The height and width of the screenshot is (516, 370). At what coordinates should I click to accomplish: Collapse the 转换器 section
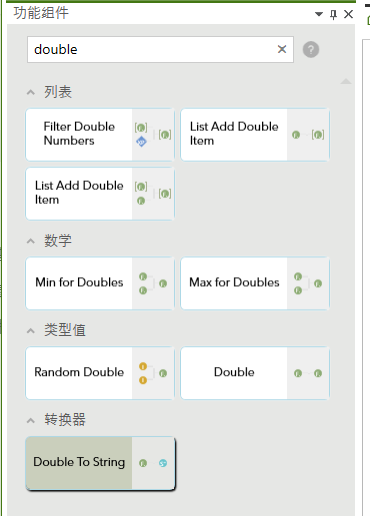point(31,420)
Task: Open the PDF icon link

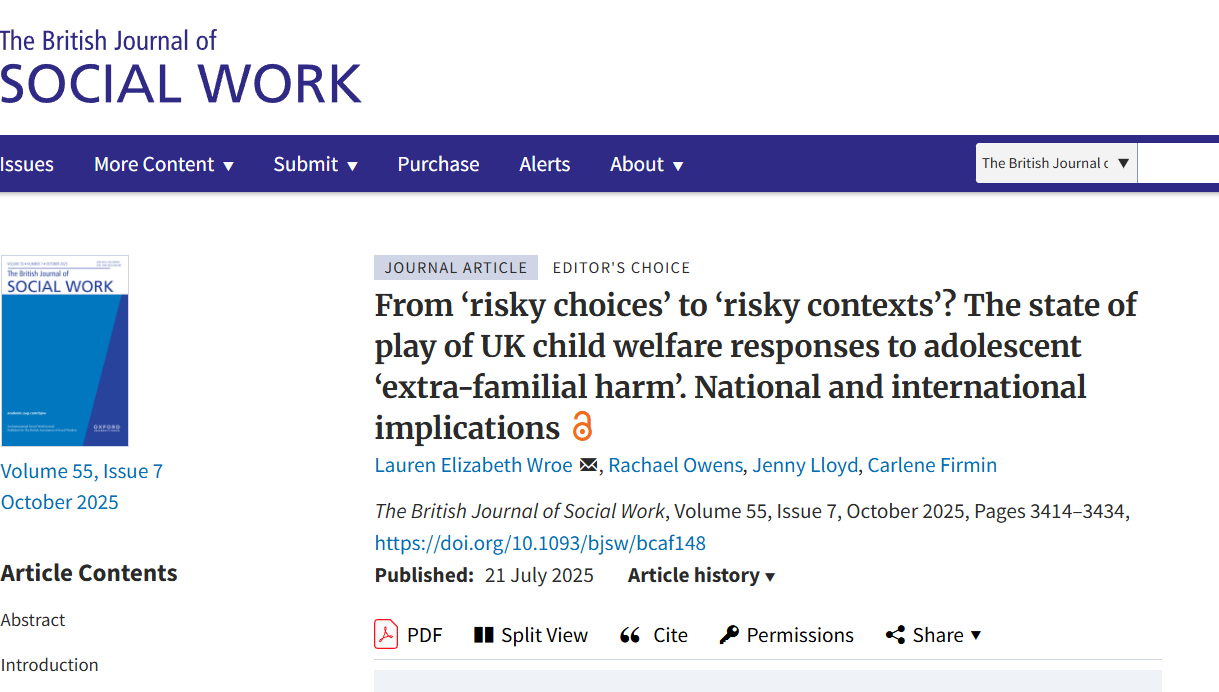Action: tap(386, 635)
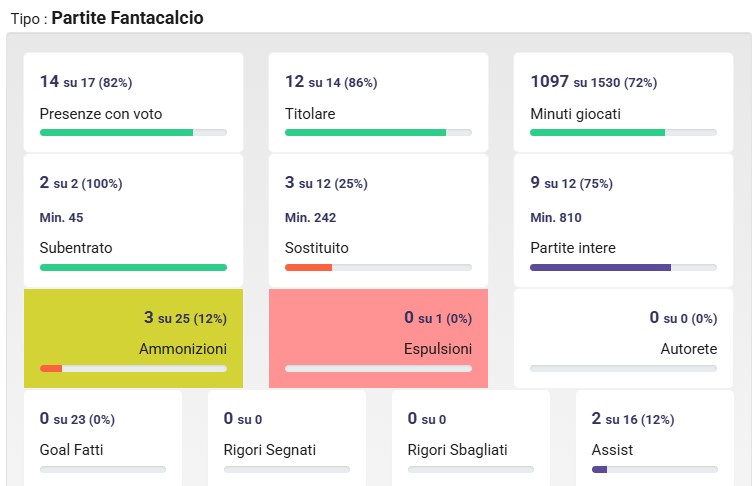754x486 pixels.
Task: Click the Presenze con voto progress bar
Action: (133, 132)
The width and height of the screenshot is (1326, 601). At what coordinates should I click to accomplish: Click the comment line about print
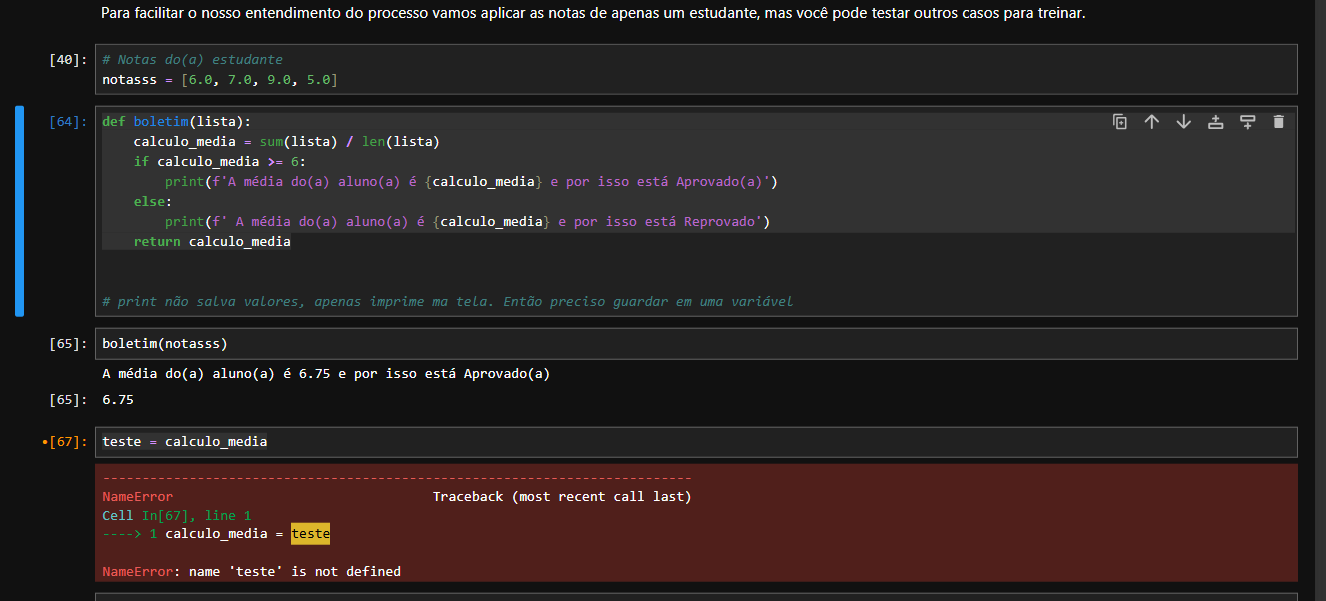(x=447, y=301)
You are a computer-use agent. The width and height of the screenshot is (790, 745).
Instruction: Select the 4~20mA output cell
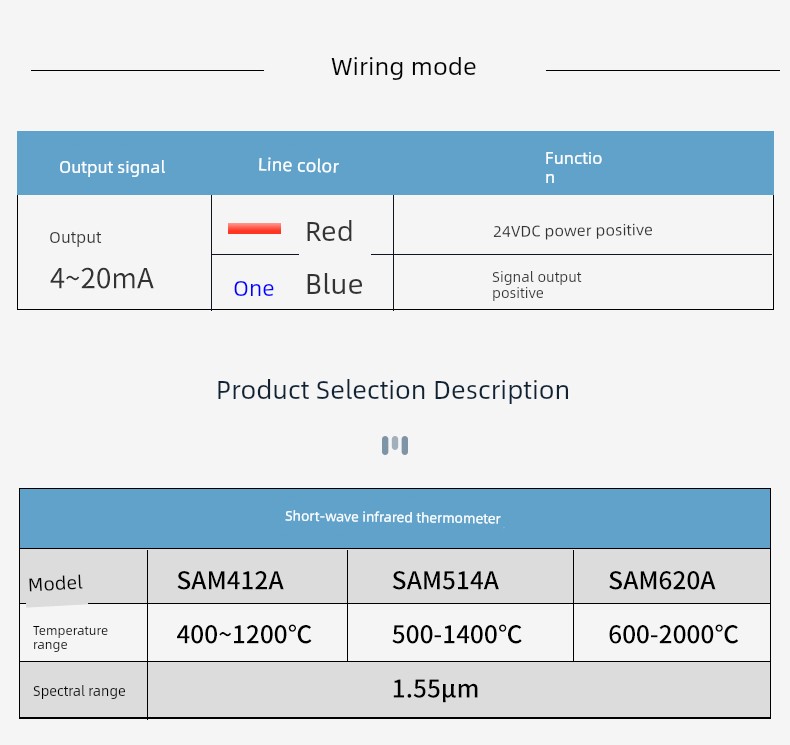(x=114, y=252)
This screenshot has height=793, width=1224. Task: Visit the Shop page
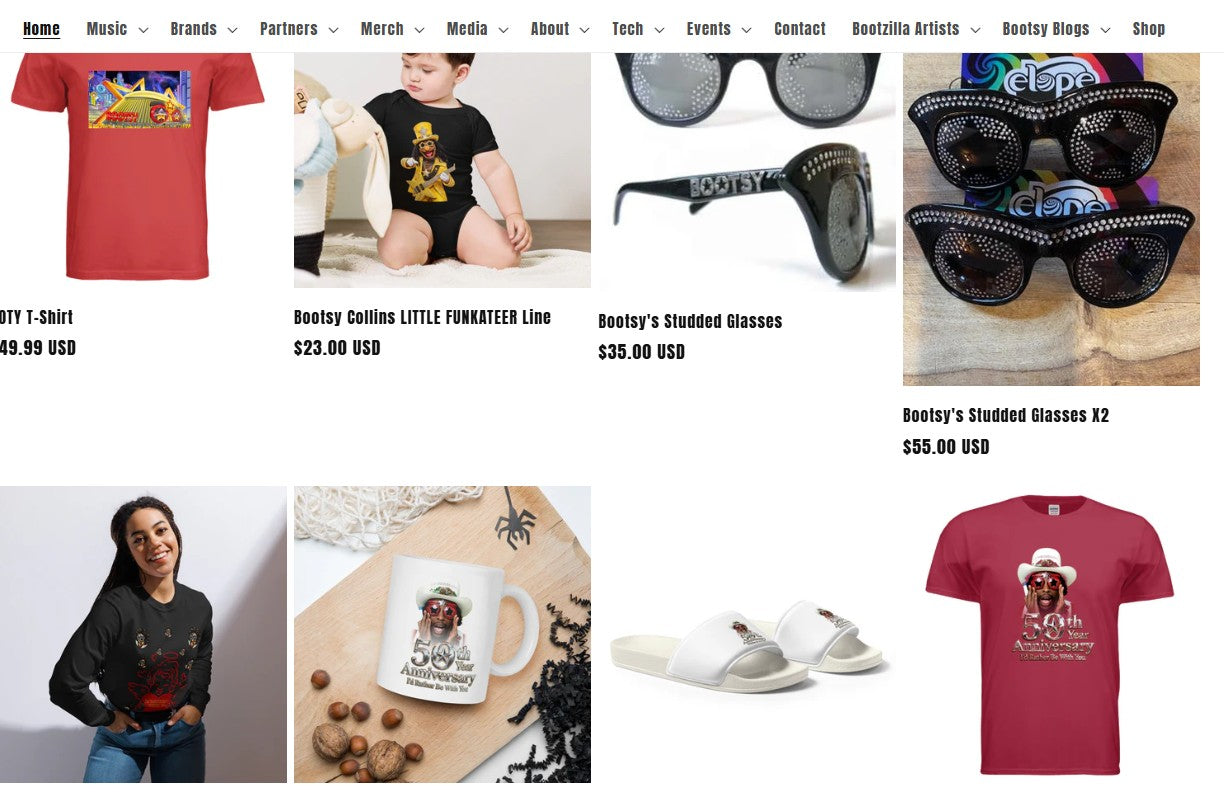point(1148,29)
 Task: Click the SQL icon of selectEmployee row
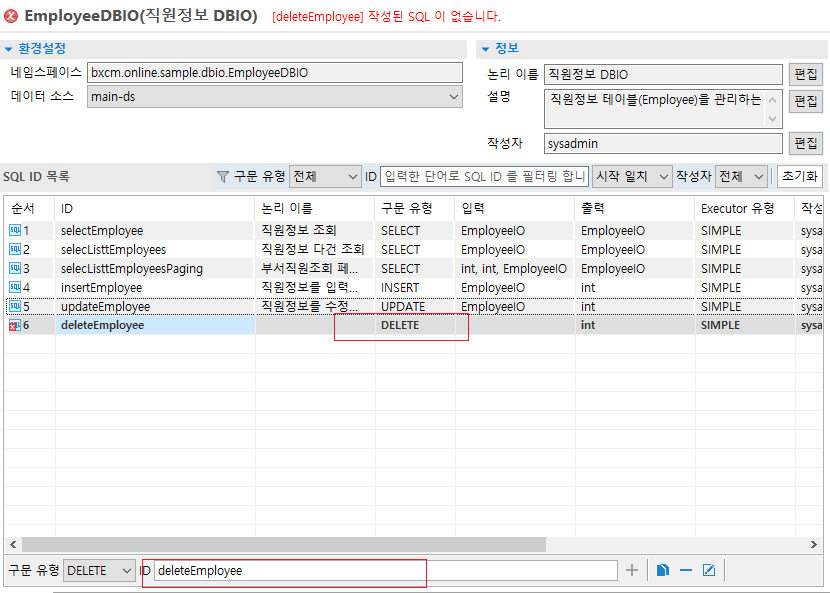pyautogui.click(x=15, y=231)
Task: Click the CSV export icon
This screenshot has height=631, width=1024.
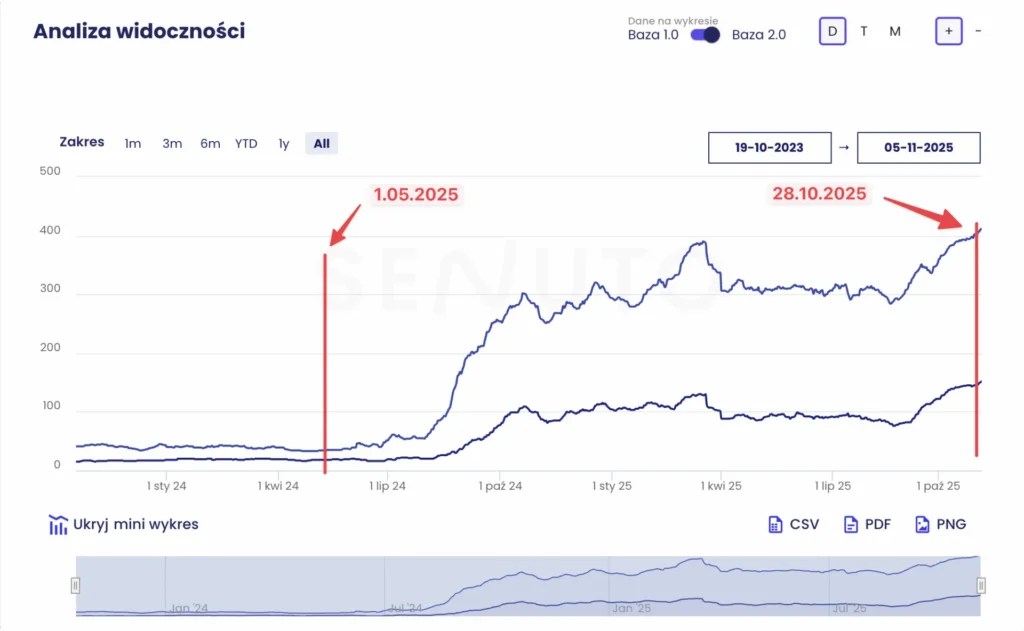Action: point(775,524)
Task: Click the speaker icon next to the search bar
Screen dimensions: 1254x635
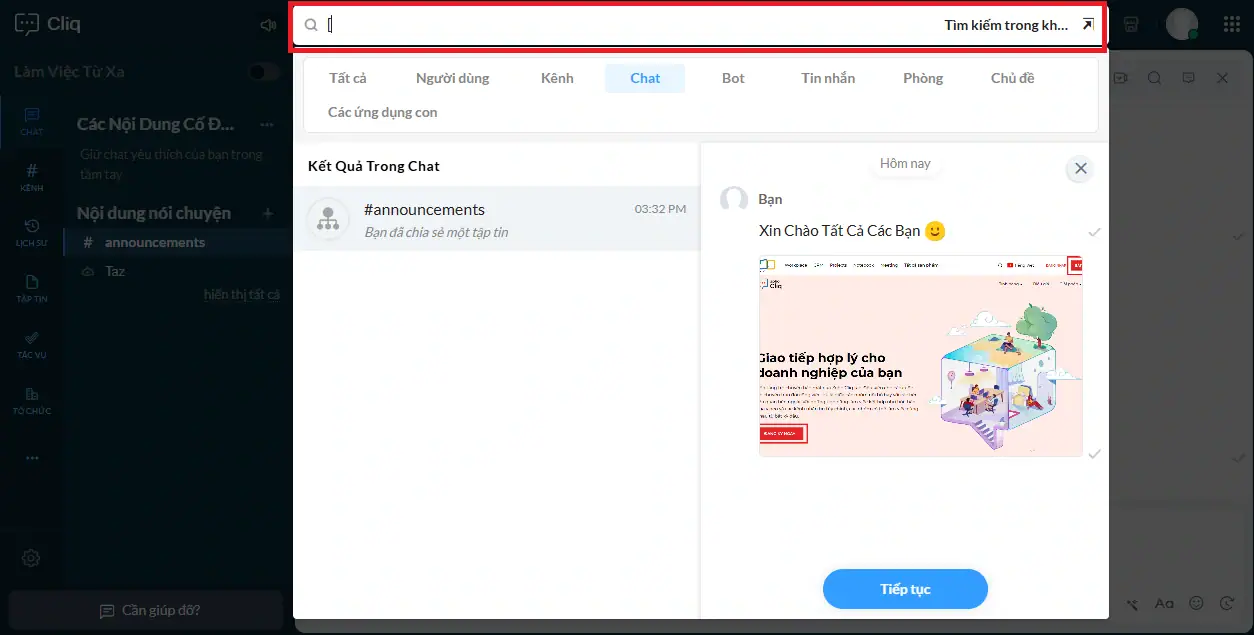Action: (267, 24)
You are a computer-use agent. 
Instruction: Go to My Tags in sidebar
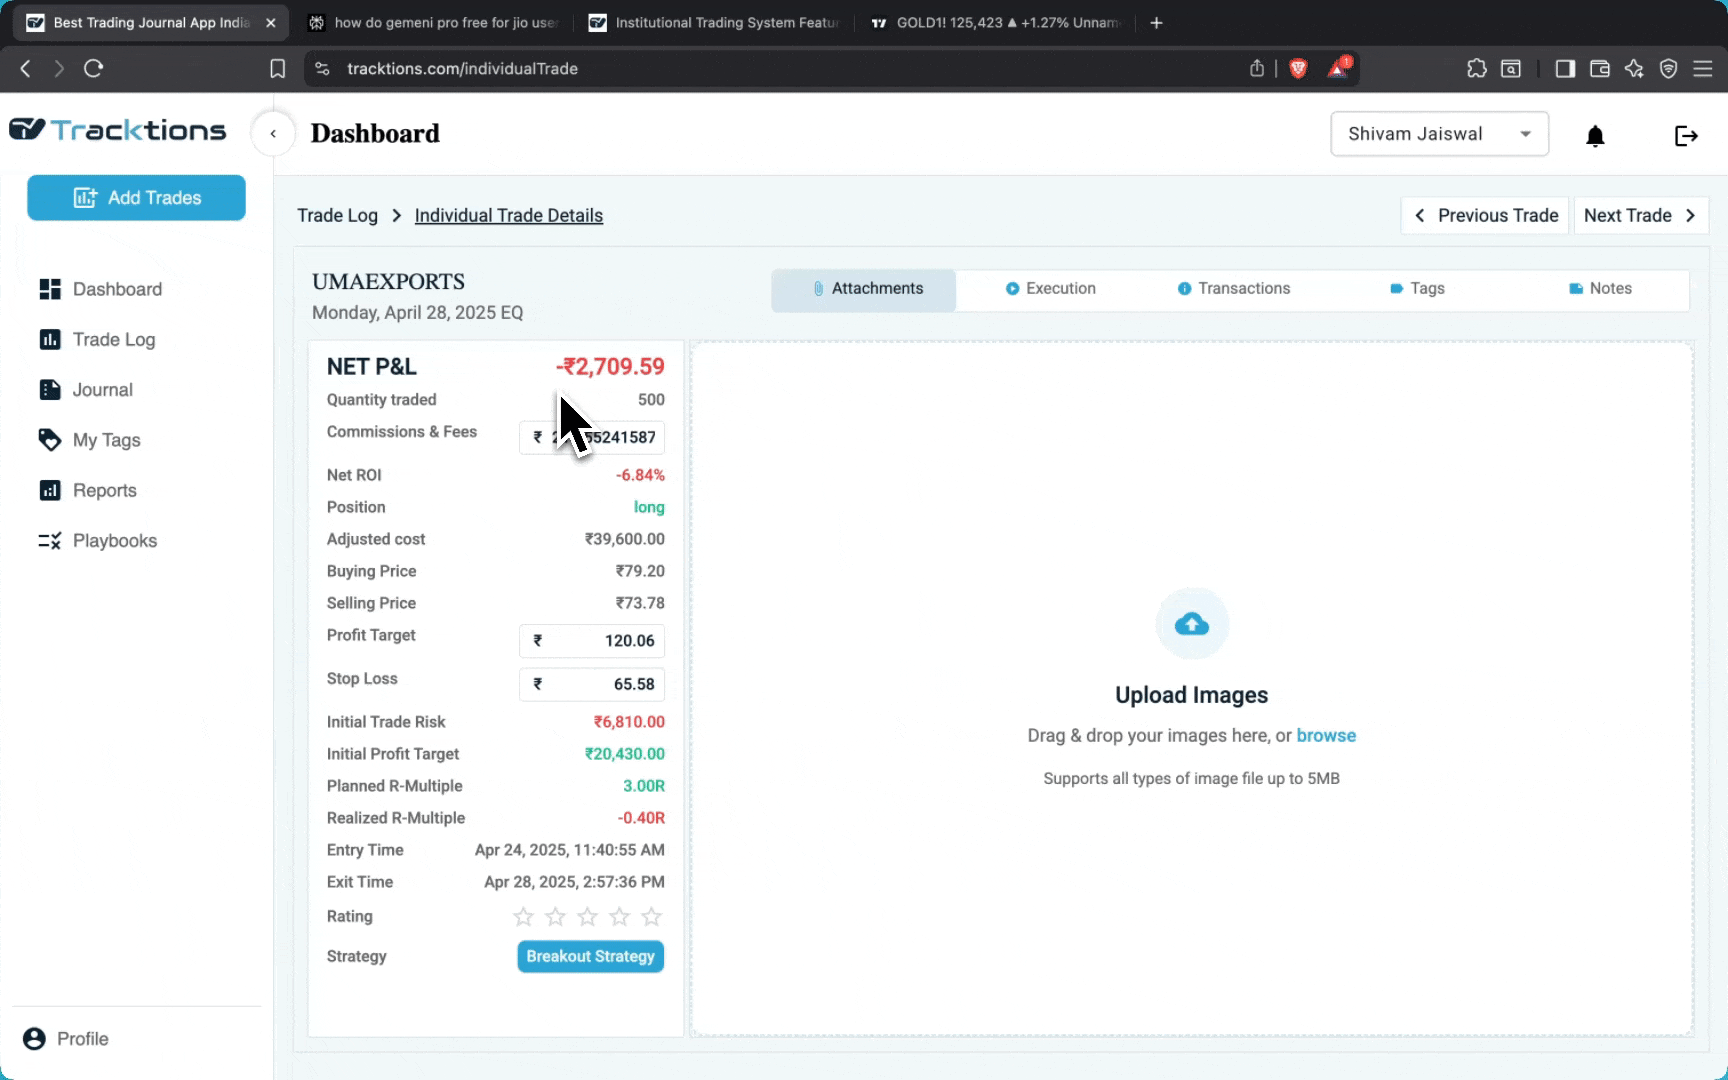106,440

*-*-*

### TASK GOAL
Rewrite every line of the entries above as a numbered list, skipping any blank lines and leaving out the pictures.

### EXPECTED ANSWER
1. The height and width of the screenshot is (516, 370). At what coordinates should I click to accomplish: Collapse the 转换器 section
2. point(31,420)
3. Task: Open the PDF icon link
4. Action: tap(386, 635)
5. 754x486 pixels.
6. Task: Click the Presenze con voto progress bar
7. Action: (133, 132)
8. The width and height of the screenshot is (1326, 601). At what coordinates should I click to accomplish: Click the comment line about print
9. (x=447, y=301)
10. You are a computer-use agent. The width and height of the screenshot is (790, 745).
11. Instruction: Select the 4~20mA output cell
12. (x=114, y=252)
13. This screenshot has height=793, width=1224. Task: Visit the Shop page
14. point(1148,29)
15.  Task: Click the SQL icon of selectEmployee row
16. pyautogui.click(x=15, y=231)
17. Task: Click the CSV export icon
18. This screenshot has height=631, width=1024.
19. Action: point(775,524)
20. Task: Click the speaker icon next to the search bar
21. Screen dimensions: 1254x635
22. Action: (267, 24)
23. You are a computer-use agent. 
24. Instruction: Go to My Tags in sidebar
25. 106,440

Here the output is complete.